··· INFORMATION GIVEN

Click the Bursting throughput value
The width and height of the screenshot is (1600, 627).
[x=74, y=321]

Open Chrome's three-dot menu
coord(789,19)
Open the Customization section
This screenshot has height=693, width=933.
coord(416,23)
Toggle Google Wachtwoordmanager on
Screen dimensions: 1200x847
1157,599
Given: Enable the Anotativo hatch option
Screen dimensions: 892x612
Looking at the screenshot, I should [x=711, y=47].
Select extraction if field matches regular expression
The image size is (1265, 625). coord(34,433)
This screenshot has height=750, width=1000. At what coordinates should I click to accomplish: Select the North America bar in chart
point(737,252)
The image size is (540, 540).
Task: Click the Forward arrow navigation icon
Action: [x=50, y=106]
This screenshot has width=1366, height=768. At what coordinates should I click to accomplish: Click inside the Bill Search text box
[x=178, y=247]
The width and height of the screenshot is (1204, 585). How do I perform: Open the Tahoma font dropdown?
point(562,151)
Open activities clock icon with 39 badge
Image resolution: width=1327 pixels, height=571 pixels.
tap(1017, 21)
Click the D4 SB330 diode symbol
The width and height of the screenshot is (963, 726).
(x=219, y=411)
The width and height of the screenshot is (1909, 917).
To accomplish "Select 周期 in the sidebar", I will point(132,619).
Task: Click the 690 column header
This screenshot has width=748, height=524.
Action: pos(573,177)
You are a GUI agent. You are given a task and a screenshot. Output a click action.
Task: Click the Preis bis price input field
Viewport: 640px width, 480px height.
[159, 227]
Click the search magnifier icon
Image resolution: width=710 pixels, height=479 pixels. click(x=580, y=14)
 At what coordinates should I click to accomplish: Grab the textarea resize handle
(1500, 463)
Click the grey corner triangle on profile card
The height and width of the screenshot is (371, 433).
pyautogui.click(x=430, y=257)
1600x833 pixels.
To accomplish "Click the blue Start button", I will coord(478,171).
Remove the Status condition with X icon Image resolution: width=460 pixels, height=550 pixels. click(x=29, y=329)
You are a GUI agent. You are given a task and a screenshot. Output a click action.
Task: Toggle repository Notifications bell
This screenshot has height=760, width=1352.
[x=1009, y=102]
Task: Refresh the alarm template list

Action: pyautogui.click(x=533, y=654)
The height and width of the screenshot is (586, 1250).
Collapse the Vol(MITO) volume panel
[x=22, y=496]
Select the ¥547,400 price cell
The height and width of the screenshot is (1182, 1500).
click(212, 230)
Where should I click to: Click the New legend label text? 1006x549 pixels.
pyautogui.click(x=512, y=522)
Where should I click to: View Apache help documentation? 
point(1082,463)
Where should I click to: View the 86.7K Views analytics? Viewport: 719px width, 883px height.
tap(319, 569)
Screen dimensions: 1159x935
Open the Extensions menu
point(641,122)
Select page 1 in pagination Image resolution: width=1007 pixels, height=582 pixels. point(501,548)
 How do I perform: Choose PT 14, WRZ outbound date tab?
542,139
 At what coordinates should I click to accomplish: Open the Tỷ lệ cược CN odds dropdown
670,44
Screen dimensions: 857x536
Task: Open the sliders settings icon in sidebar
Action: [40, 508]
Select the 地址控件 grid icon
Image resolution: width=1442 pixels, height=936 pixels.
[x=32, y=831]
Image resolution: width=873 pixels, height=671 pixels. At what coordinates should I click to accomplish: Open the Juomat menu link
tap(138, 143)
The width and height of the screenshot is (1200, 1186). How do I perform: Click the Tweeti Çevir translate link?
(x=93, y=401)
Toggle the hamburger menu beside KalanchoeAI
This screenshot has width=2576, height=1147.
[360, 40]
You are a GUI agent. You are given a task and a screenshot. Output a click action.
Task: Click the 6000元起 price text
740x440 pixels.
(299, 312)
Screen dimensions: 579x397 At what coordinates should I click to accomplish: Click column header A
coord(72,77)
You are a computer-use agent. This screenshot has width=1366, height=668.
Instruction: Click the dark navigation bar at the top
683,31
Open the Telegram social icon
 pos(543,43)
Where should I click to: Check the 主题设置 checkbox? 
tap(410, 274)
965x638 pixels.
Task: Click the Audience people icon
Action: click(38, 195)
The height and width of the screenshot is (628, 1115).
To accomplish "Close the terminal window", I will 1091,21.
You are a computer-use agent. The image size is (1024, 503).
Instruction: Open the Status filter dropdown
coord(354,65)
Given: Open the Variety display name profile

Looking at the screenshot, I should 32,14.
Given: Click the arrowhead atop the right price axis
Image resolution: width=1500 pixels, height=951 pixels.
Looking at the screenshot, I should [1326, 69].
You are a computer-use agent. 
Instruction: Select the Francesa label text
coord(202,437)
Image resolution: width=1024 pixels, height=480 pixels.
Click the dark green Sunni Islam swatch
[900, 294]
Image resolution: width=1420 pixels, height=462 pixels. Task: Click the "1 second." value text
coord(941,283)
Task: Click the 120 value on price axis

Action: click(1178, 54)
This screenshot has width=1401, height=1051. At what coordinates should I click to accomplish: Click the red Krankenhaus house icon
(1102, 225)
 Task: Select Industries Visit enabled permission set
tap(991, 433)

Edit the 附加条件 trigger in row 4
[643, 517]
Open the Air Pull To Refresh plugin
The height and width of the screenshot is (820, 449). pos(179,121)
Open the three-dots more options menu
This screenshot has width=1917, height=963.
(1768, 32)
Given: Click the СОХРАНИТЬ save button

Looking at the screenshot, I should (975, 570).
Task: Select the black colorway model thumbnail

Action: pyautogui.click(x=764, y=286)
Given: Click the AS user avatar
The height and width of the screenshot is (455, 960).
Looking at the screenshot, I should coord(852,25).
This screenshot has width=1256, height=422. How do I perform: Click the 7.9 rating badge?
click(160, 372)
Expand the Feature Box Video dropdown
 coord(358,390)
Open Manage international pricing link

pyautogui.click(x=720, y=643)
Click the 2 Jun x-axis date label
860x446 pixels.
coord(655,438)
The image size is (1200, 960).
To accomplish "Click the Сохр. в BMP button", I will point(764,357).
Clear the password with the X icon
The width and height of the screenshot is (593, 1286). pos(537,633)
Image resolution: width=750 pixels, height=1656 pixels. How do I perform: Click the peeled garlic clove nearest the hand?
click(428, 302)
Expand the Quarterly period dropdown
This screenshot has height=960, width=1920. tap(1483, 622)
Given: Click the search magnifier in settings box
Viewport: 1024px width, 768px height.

······

EXERCISE PROMPT — Only the lines holding the string "computer" are needed; copy each of them from the material above.

EXERCISE ANSWER —
You are a computer-use agent. This screenshot has width=1366, height=668.
You are a computer-use agent. The image size is (1024, 503).
You are a computer-use agent. 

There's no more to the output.